Overexpression of the IbMYB1 gene in an orange‐fleshed sweet potato cultivar produces a dual‐pigmented transgenic sweet potato with improved antioxidant activity

• Published in: Physiologia plantarum Vol. 153; no. 4; pp. 525 - 537
• Main Authors: Park, Sung‐Chul, Kim, Yun‐Hee, Kim, Sun Ha, Jeong, Yu Jeong, Kim, Cha Young, Lee, Joon Seol, Bae, Ji‐Yeong, Ahn, Mi‐Jeong, Jeong, Jae Cheol, Lee, Haeng‐Soon, Kwak, Sang‐Soo
• Format: Journal Article
• Language: English
• Published: Oxford, UK Blackwell Publishing Ltd 01.04.2015; Wiley Subscription Services, Inc
• Subjects: anthocyanins; Anthocyanins - metabolism; antioxidant activity; Antioxidants - metabolism; Arabidopsis; biochemical pathways; biosynthesis; carotenoids; Carotenoids - metabolism; cultivars; cyanidin; Gene Expression; gene expression regulation; gene overexpression; genes; Genetic engineering; hydrolysis; Ipomoea batatas; Ipomoea batatas - genetics; Ipomoea batatas - metabolism; leaves; Nicotiana - genetics; Nicotiana - physiology; Organ Specificity; Oxidation-Reduction; peroxidase; pigmentation; Plant Leaves - genetics; Plant Leaves - metabolism; Plant Proteins - genetics; Plant Proteins - metabolism; Plant Roots - genetics; Plant Roots - metabolism; Plants, Genetically Modified; Potatoes; proanthocyanidins; Promoter Regions, Genetic - genetics; reverse transcriptase polymerase chain reaction; roots; sporamin; sweet potatoes; tobacco; Transcription Factors - genetics; Transcription Factors - metabolism; Transgenic plants
• ISSN: 0031-9317; 1399-3054
• DOI: 10.1111/ppl.12281

The R2R3‐type protein IbMYB1 is a key regulator of anthocyanin biosynthesis in the storage roots of sweet potato [Ipomoea batatas (L.) Lam]. Previously, we demonstrated that IbMYB1 expression stimulated anthocyanin pigmentation in tobacco leaves and Arabidopsis.
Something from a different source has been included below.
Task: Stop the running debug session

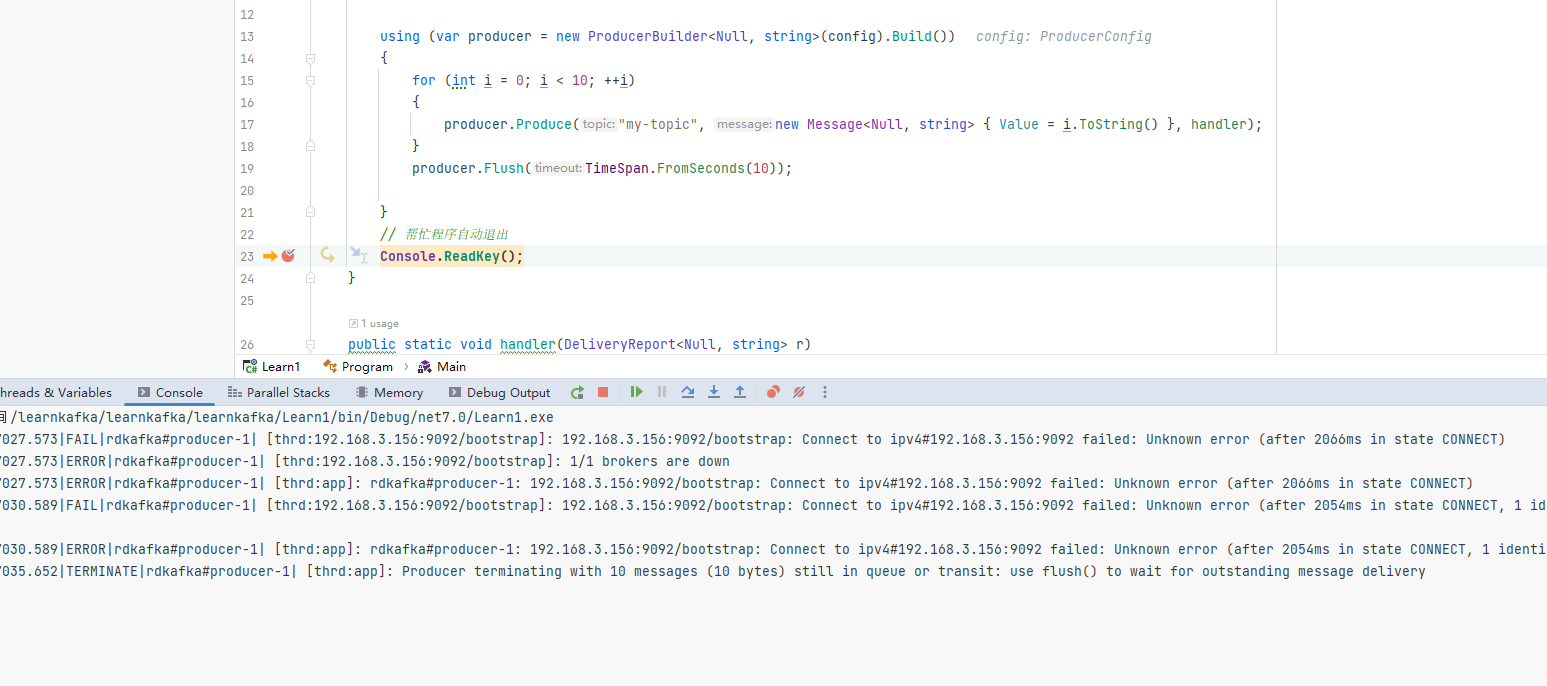Action: pos(603,393)
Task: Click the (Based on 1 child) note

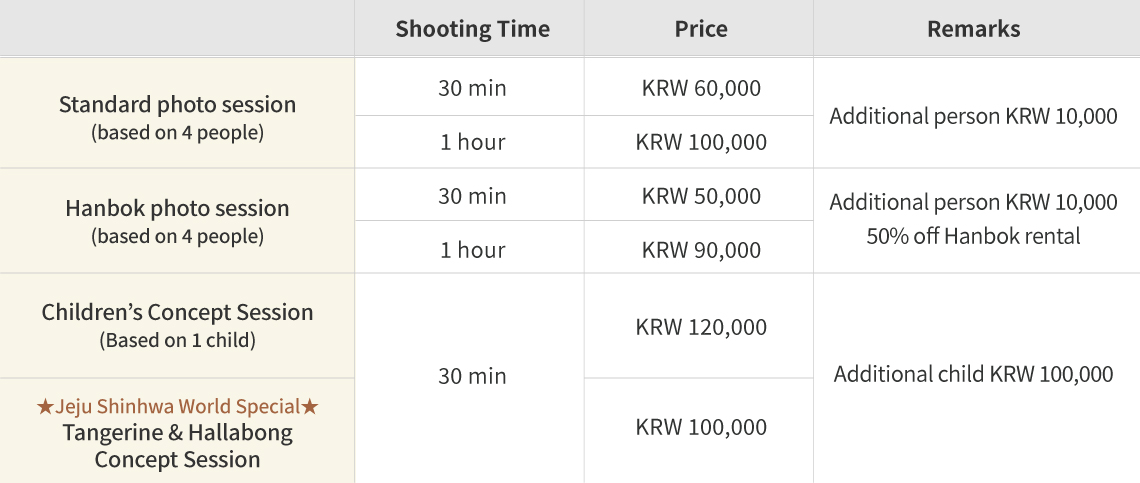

Here, we generated dual‐pigmented transgenic sweet potato plants that accumulated high levels of both anthocyanins and carotenoids in a single sweet potato storage root. An orange‐fleshed cultivar with high carotenoid levels was transformed with the IbMYB1 gene under the control of either the storage root‐specific sporamin 1 (SPO1) promoter or the oxidative stress‐inducible peroxidase anionic 2 (SWPA2) promoter. The SPO1‐MYB transgenic lines exhibited higher anthocyanin levels in storage roots than empty vector control (EV) or SWPA2‐MYB plants, but carotenoid content was unchanged. SWPA2‐MYB transgenic lines exhibited higher levels of both anthocyanin and carotenoids than EV plants. Analysis of hydrolyzed anthocyanin extracts indicated that cyanidin and peonidin predominated in both overexpression lines. Quantitative reverse transcription‐polymerase chain reaction analysis demonstrated that IbMYB1 expression in both IbMYB1 transgenic lines strongly induced the upregulation of several genes in the anthocyanin biosynthetic pathway, whereas the expression of carotenoid biosynthetic pathway genes varied between transgenic lines. Increased anthocyanin levels in transgenic plants also promoted the elevation of proanthocyanidin and total phenolic levels in fresh storage roots. Consequently, all IbMYB1 transgenic plants displayed much higher antioxidant activities than EV plants. In field cultivations, storage root yields varied between the transgenic lines. Taken together, our results indicate that overexpression of IbMYB1 is a highly promising strategy for the generation of transgenic plants with enhanced antioxidant capacity.